There it was, a clear description of the attitude of a servant. I was not serving my family but serving the Lord. To be doing it with reverence for the Lord, as though working for the Lord, to receive my inheritance and reward from the Lord. Mothering is often just that, looking to a longer-term reward and working in the interest of others, not yourself.
I don’t feel like serving
But I had not been feeling very “serving” towards them; instead, I had been feeling the inconvenience of the energy I had spent, objected to the time demanded; the personal sacrifices I had made to meet their needs. I had paid the price of keeping going when I would rather sit down; doing what I didn’t feel like doing; giving them attention when I would rather have time for myself; surrendering my sleep to meet another’s agenda.
All this, without a single word of sincere appreciation or a reciprocal act of serving my needs.
The above verses put perspective on WHO I am serving; ultimately, I am doing it because my real Master has asked me to, not my family.
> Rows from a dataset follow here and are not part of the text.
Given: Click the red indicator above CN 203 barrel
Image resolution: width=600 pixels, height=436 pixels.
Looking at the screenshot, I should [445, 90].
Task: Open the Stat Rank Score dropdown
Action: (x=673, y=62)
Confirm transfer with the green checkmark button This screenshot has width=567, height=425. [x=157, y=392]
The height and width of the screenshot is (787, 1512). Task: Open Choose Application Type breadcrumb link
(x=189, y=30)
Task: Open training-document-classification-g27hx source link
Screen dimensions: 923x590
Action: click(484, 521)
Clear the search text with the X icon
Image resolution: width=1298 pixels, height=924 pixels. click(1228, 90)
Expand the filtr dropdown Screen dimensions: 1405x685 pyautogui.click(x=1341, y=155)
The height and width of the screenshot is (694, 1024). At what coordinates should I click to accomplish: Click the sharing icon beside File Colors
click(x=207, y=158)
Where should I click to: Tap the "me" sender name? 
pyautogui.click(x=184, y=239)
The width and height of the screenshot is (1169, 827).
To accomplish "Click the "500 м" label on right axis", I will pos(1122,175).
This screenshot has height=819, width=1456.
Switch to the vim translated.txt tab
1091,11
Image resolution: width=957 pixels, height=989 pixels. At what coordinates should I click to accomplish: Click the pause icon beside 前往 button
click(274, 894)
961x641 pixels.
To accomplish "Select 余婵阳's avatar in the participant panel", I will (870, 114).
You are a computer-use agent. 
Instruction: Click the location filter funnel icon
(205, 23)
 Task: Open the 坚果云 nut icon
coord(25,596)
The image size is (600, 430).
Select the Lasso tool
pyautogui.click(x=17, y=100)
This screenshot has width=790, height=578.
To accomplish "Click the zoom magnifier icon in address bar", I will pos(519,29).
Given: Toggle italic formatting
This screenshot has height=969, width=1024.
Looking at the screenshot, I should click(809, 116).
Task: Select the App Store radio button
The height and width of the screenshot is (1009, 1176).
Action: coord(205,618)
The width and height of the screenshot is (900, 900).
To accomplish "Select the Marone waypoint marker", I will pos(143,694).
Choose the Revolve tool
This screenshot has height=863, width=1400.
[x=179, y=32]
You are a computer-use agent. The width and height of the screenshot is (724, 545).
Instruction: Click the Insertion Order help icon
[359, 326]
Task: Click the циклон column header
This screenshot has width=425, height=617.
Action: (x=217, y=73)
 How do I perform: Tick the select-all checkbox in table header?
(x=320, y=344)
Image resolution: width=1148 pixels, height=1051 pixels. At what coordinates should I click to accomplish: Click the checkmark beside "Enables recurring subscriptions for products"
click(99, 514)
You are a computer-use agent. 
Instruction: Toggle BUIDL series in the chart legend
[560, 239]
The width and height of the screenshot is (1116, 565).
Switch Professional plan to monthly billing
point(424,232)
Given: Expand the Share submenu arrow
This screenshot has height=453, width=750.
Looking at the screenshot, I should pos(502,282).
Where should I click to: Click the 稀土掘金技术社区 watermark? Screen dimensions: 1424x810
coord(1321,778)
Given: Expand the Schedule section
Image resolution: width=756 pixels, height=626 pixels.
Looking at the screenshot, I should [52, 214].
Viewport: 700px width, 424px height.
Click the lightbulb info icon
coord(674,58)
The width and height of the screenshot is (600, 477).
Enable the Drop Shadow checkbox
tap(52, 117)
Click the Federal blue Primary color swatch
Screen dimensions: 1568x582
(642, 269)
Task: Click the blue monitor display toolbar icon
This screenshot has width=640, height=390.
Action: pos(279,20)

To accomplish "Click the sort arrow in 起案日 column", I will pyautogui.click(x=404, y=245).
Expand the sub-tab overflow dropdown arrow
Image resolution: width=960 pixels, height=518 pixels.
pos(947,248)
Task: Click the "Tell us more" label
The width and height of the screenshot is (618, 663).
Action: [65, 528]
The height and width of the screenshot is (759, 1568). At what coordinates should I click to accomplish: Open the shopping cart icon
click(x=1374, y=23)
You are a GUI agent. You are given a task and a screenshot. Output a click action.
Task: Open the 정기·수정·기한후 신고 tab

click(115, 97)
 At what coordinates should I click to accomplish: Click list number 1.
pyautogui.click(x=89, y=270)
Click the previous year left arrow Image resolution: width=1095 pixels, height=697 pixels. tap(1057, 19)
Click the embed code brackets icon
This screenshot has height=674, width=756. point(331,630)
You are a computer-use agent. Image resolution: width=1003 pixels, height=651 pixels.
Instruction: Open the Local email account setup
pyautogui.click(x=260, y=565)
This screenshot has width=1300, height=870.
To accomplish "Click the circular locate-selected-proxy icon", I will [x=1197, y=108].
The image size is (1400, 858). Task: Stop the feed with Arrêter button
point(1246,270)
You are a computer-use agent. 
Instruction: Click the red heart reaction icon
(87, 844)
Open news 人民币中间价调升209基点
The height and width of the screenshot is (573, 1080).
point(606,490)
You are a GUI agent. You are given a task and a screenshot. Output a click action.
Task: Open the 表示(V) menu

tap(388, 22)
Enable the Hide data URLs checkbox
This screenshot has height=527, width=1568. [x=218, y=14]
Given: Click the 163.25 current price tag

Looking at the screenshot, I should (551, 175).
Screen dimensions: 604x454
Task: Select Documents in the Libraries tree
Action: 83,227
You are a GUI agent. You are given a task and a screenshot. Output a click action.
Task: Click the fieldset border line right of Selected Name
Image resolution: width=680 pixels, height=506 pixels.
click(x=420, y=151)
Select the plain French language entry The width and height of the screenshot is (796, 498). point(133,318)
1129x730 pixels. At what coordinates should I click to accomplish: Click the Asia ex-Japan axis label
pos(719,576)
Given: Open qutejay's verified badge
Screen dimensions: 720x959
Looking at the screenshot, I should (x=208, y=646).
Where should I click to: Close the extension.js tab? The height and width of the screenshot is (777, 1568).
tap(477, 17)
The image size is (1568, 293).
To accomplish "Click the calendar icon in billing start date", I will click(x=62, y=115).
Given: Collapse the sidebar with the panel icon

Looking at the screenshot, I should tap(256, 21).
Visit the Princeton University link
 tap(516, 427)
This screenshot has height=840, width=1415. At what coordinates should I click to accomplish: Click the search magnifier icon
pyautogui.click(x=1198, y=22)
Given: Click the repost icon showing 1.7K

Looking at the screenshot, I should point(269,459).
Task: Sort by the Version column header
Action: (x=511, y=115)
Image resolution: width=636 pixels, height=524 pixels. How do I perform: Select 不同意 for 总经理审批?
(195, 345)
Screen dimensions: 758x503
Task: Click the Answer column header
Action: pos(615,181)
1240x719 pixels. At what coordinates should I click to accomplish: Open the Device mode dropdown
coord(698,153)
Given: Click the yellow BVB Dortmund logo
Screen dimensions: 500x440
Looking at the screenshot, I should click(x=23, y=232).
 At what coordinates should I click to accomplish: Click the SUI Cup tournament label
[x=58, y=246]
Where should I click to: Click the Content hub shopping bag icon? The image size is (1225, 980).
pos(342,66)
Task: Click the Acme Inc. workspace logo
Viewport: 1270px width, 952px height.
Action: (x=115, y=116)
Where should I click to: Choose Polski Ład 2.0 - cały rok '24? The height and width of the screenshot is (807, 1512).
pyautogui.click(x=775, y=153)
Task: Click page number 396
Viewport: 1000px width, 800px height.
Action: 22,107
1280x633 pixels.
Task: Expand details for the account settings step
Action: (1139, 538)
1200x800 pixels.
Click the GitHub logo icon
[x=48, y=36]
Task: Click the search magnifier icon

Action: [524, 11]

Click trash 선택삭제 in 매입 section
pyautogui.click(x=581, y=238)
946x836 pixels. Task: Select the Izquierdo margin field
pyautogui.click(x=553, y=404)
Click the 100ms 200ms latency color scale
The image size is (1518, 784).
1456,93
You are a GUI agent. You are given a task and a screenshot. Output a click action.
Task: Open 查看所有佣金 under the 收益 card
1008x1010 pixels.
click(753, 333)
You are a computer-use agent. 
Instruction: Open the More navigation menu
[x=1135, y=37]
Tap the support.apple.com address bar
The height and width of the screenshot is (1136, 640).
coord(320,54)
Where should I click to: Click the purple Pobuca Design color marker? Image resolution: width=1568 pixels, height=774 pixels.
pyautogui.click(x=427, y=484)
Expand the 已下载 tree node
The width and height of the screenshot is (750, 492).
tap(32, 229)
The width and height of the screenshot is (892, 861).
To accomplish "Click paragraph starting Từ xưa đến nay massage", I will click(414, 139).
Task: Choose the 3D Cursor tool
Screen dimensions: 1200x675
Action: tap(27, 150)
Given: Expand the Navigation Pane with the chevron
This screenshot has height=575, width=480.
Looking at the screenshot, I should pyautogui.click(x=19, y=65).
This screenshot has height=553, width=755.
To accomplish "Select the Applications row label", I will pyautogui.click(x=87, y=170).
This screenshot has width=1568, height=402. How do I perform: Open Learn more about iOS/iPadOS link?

That change of perspective dissolved the anger I was holding towards my family and put a new perspective on serving them.
- He sees my heart:“The Lord does not look at the things people look at. People look at the outward appearance, but the Lord looks at the heart.” 1 Sam 16:7 1Chron 28:9
- He sees what I do in secret service without people close to me knowing what I do: “…so that your giving may be in secret. Then your Father, who sees what is done in secret, will reward you.”
- He rewards: “…will know that I am he who searches hearts and minds, and I will repay each of you according to your deeds.” Rev 2:23
Back then, I needed to change my attitude to serving my family and rather than looking for appreciation from them, look to the Lord for the reward for my service.
Then on those days that it becomes a bit harder to serve, Peter gives the last bit of advice:
“If anyone serves, she should do it with the strength God provides.” 1 Peter 4:11
In other words, serving is not done out of our ability, and there are days when we feel spent, abused, tired, that the time demanded is not worth it, nor the energy. On these days, we are encouraged to look to the Lord, who provides the strength to serve even when we don’t feel like serving.
Father, thank you that You see me, and You see my heart as I serve the people around me. It helps to realise that they may not appreciate and understand the sacrifice of serving them, but You do. You receive it as a gift given to You because it is You I ultimately serve in the task of mothering, or even any task of serving that You have called me to. I choose to serve as unto the Lord and ask Lord that on the days that it is overwhelming and unattractive, that You provide the strength and courage to serve in love.